### Available data
○ ○ ○ ○ ○

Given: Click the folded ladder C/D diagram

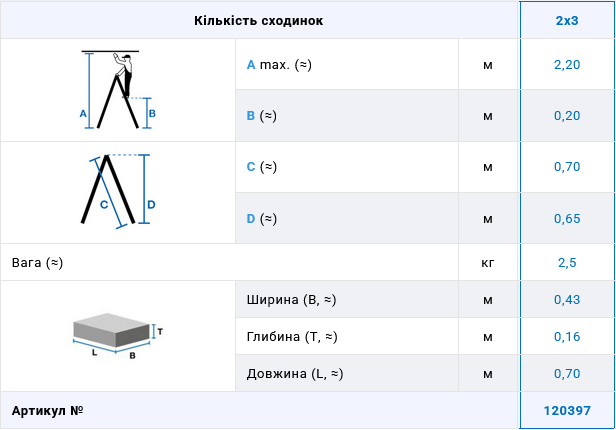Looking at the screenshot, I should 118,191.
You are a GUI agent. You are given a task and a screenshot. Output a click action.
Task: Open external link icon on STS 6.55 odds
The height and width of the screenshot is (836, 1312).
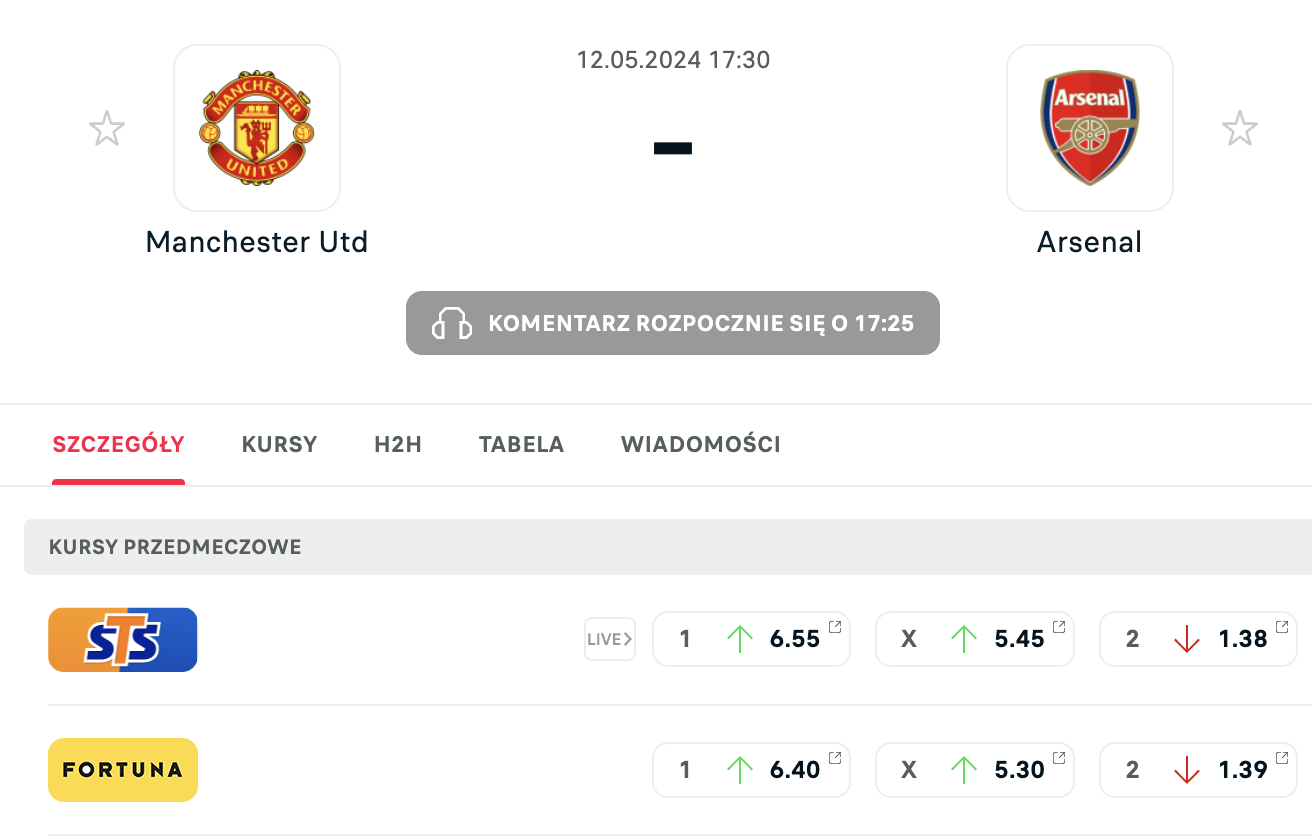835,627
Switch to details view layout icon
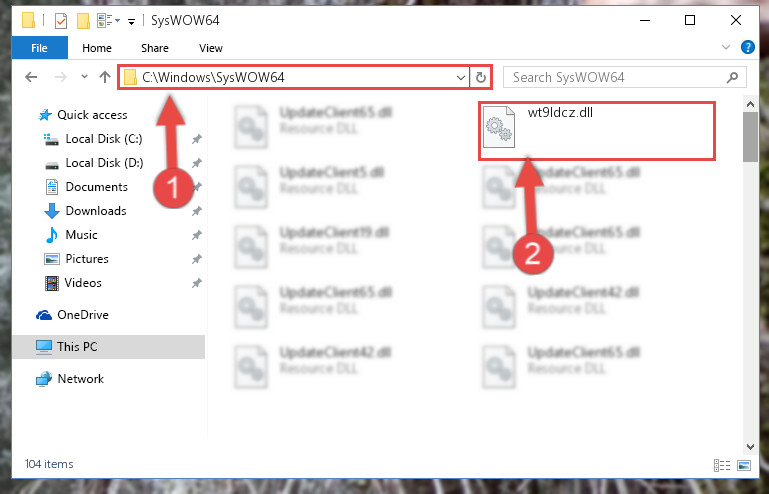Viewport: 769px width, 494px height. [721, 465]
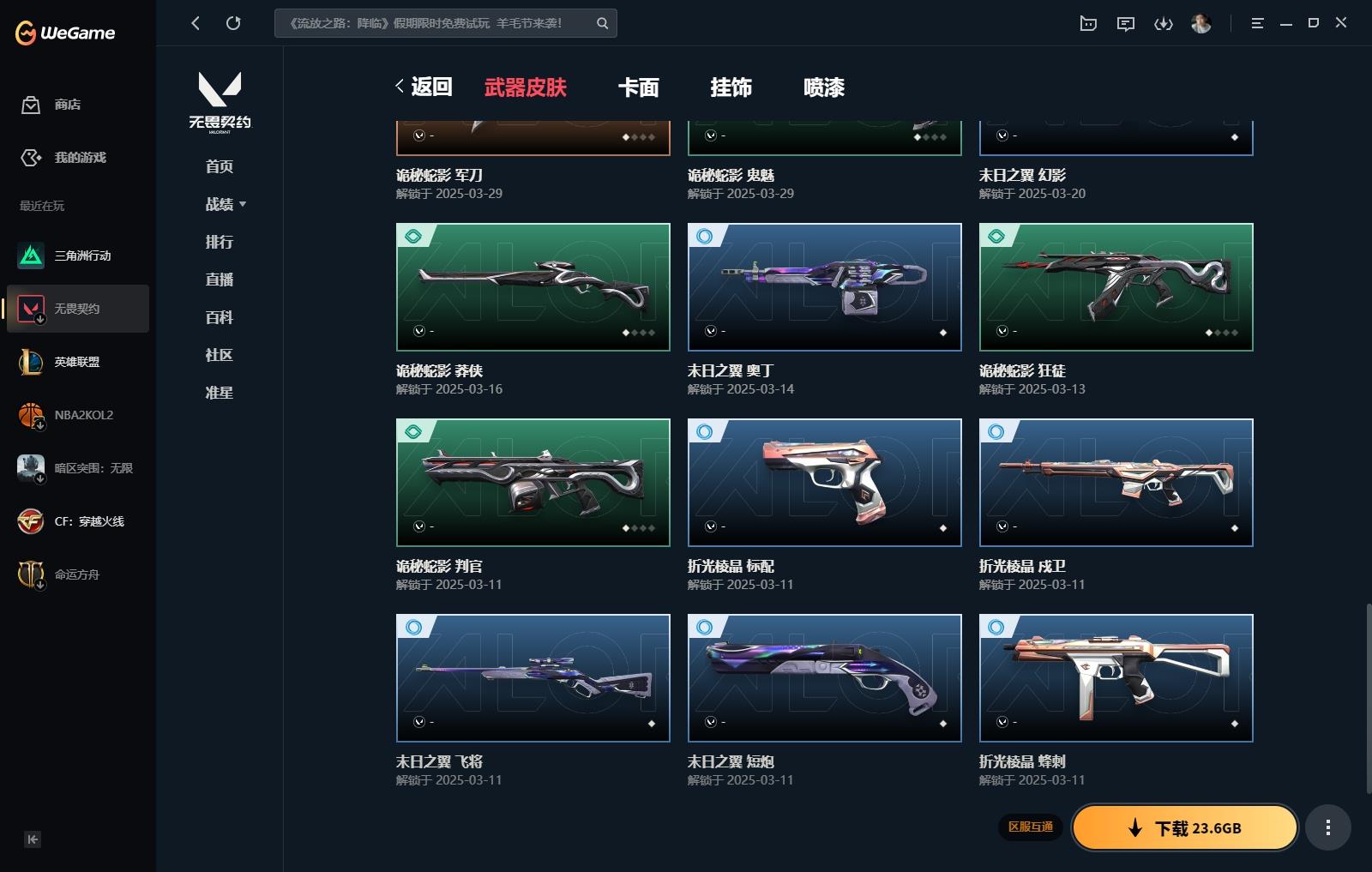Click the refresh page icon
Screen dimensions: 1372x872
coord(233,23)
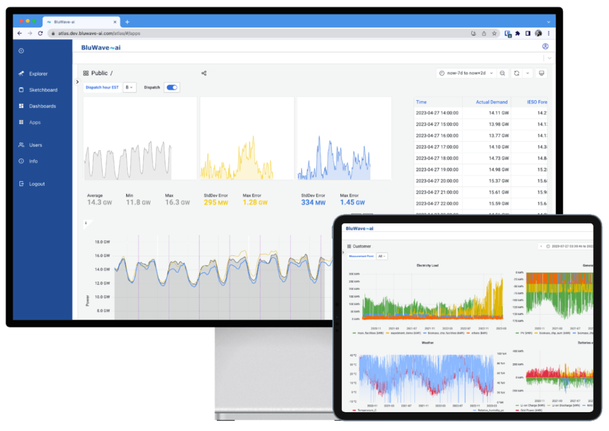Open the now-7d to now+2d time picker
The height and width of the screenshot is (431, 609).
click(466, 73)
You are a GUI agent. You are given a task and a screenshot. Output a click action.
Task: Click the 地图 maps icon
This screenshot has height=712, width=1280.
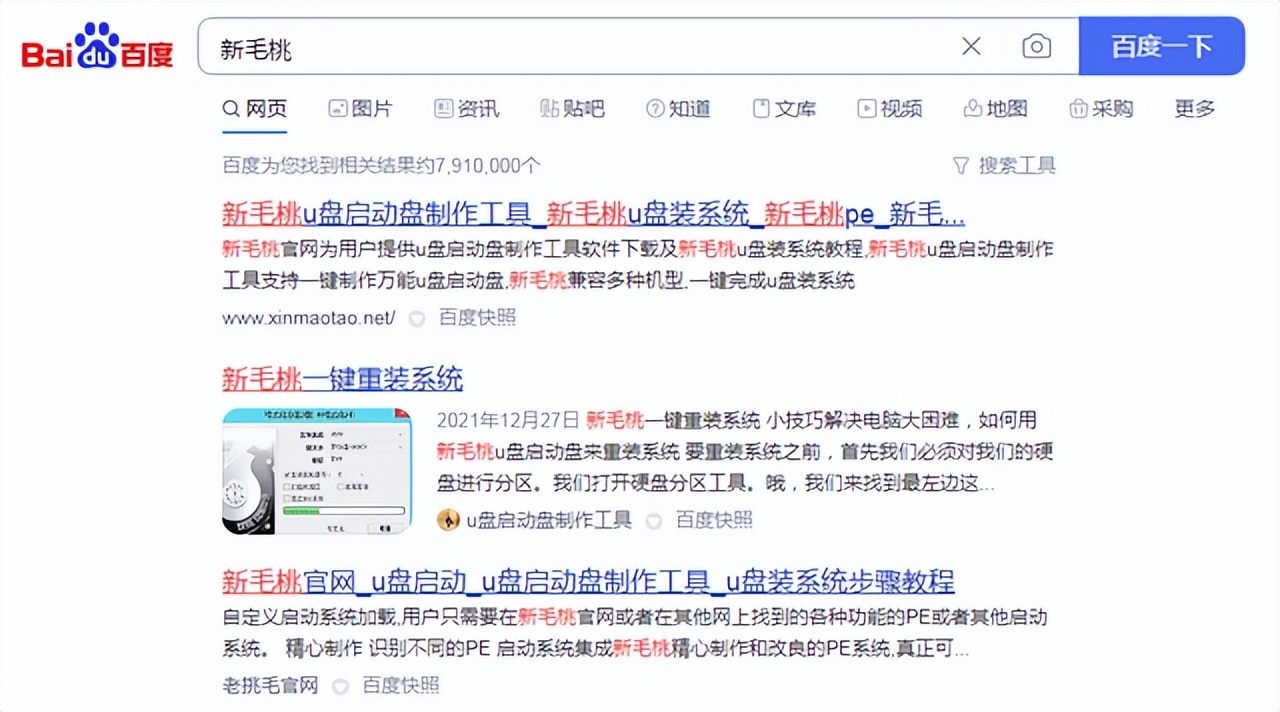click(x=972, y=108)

○ ○ ○ ○ ○

### Instructions to follow
Repeat every line above exactly, but omit all images.

### Output of the exercise
Given: Click the folded ladder C/D diagram

Looking at the screenshot, I should 118,191.
You are a GUI agent. You are given a task and a screenshot. Output a click action.
Task: Open external link icon on STS 6.55 odds
The height and width of the screenshot is (836, 1312).
835,627
Switch to details view layout icon
Viewport: 769px width, 494px height. [721, 465]
Click the refresh page icon
Screen dimensions: 1372x872
coord(233,23)
Open the now-7d to now+2d time picker
The height and width of the screenshot is (431, 609).
click(466, 73)
You are a GUI agent. You are given a task and a screenshot. Output a click action.
Task: Click the 地图 maps icon
This screenshot has height=712, width=1280.
click(x=972, y=108)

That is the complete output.